Llevamos
varios meses hablando de felicidad, de pensamiento positivo, de
fortalezas... todo aspectos que llevan a “buen rollo” y
optimismo. Pero hoy quiero pasar al “lado oscuro” para que
reflexionemos sobre el valor que tienen nuestras experiencias vitales
negativas.
A mi
me ha ocurrido que tras un episodio triste, negativo o inadecuado en
el momento que lo estaba viviendo, con el tiempo ha pasado a formar
parte de mi aprendizaje y en la mayoría de las ocasiones ha sido un
punto de inflexión tras el cual me he sentido más fuerte y
emocionalmente más madura.

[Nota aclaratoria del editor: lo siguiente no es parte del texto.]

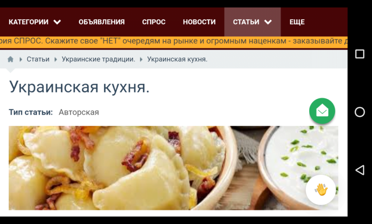This screenshot has height=224, width=372.
Task: Open the Еще menu
Action: click(297, 22)
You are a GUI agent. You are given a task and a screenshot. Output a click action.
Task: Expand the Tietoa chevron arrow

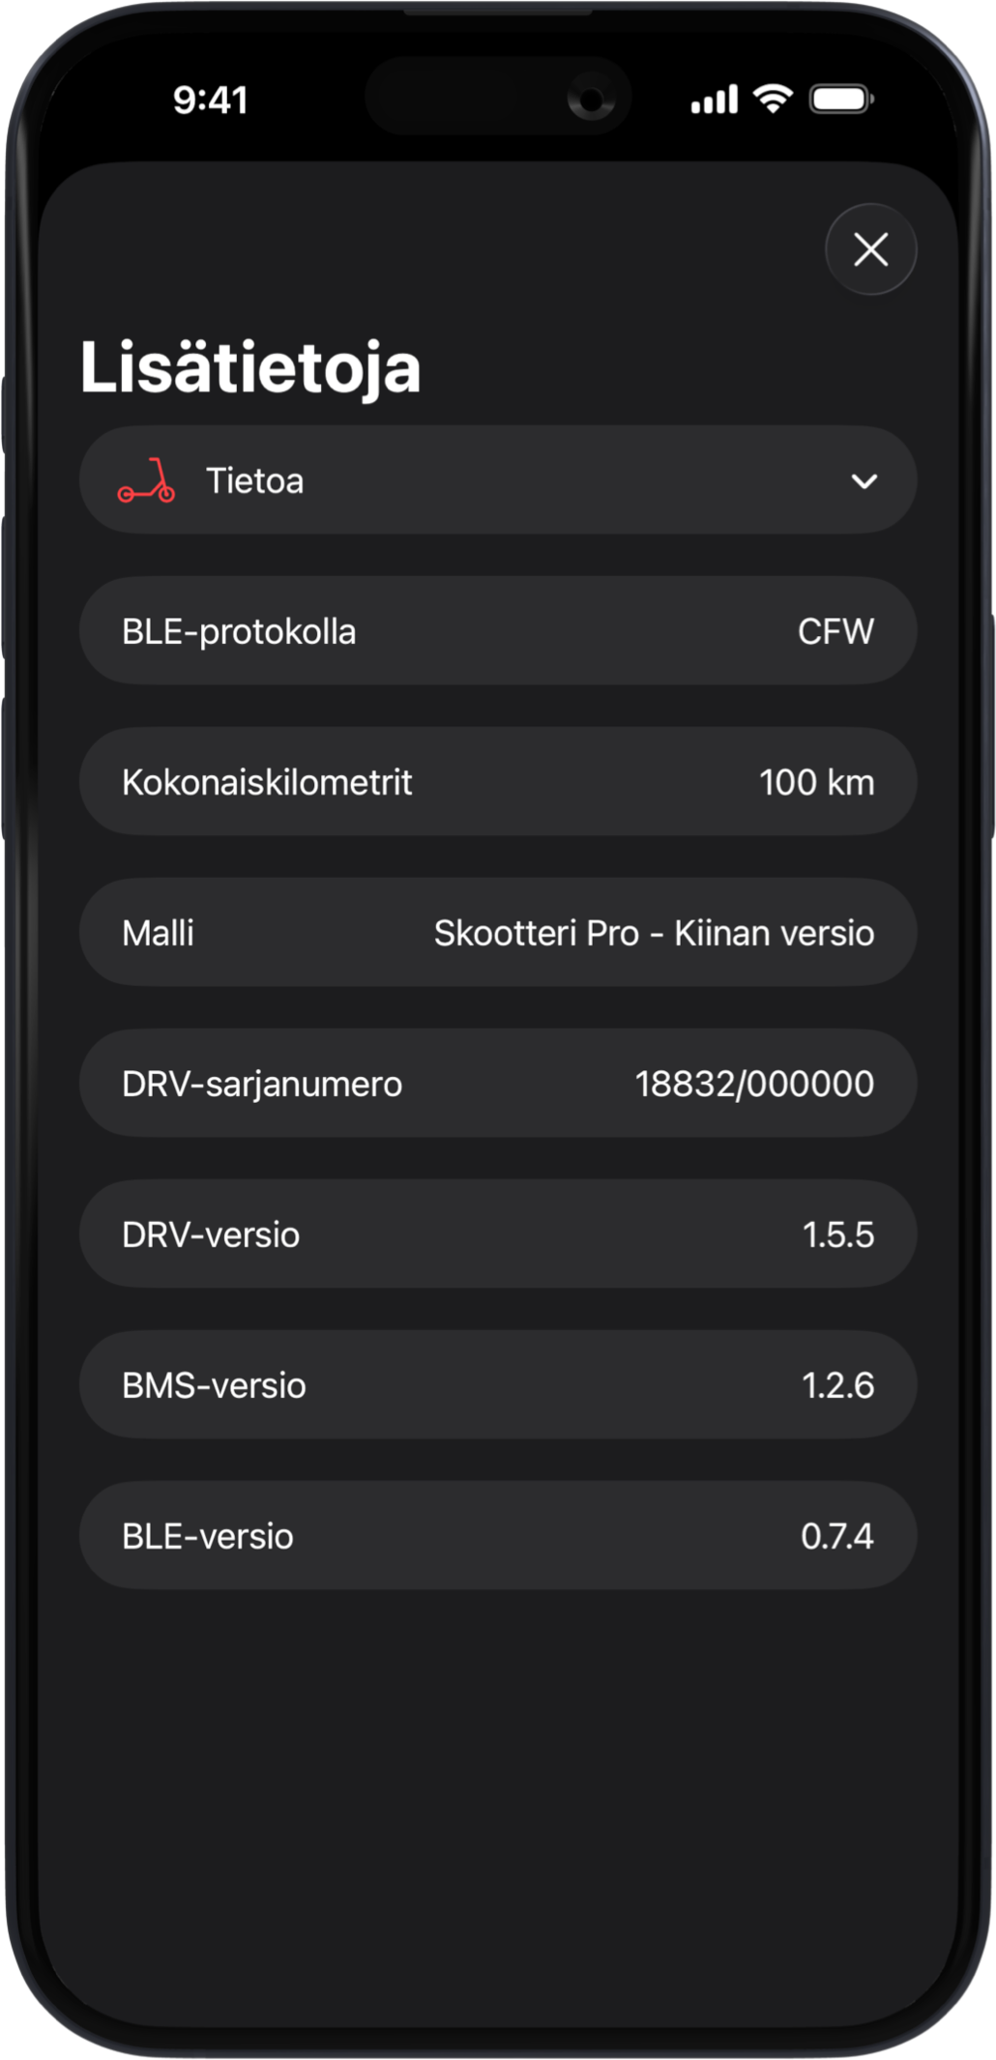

Esto no significa que espere ansiosamente
que me ocurran cosas malas... ya que con la buenas también aprendo y
soy más feliz. Lo que quiero decir es que en muchas ocasiones
podemos sacarle un lado positivo a casi todo lo malo que nos ocurre
en la vida.
Ya que
no podemos evitar que nos ocurran cosas malas ¿qué os parece si les
sacamos partido?
Como
todo en la vida nuestras vivencias negativas necesitan su tiempo de
reposo. Lo normal es que en el momento que tenemos este tipo de
vivencias por supuesto sintamos ira, rabia, decepción, impotencia y
un sin fin de emociones que nos producen inestabilidad, malestar,
tristeza,... Esos episodios son inevitables y creo que muy
saludables. Lo importante es que el tiempo que tenemos estas
emociones sea proporcional a la magnitud del problema y sus
consecuencias y por supuesto que nunca nos anule la capacidad de
hacerle frente y superarlo. A veces no somos capaces de superarlo
solos pero necesitamos la fortaleza suficiente para encontrar la
ayuda adecuada.
Tras
estos episodios que serán más o menos largos conviene no dejar esas
vivencias en el olvido sino reflexionar y conseguir ver lo que nos
han dejado en nuestro interior y cómo podemos convertirlo en un
punto de apoyo para generar en nosotros pensamiento positivo.
Sé
que todo esto es muy fácil escribirlo y muy difícil llevarlo a cabo
porque cuando superamos un momento negativo lo único que queremos es
dar la espalda al dolor, no pensar en ello y enterrarlo en lo más
profundo de nuestro olvido pero os aseguro que a la larga la
perspectiva ayuda a ver las cosas de un modo distinto. Suele ayudar
ver la perspectiva de otros para poder ser capaces de tener una
visión realista que nuestro dolor no pueda manipular.
Como ya os he comentado alguna vez, atravesar episodios de tristeza no implica ausencia de felicidad.
Buena
semana a todos con sus cosas buenas y menos buenas que os esperen!!!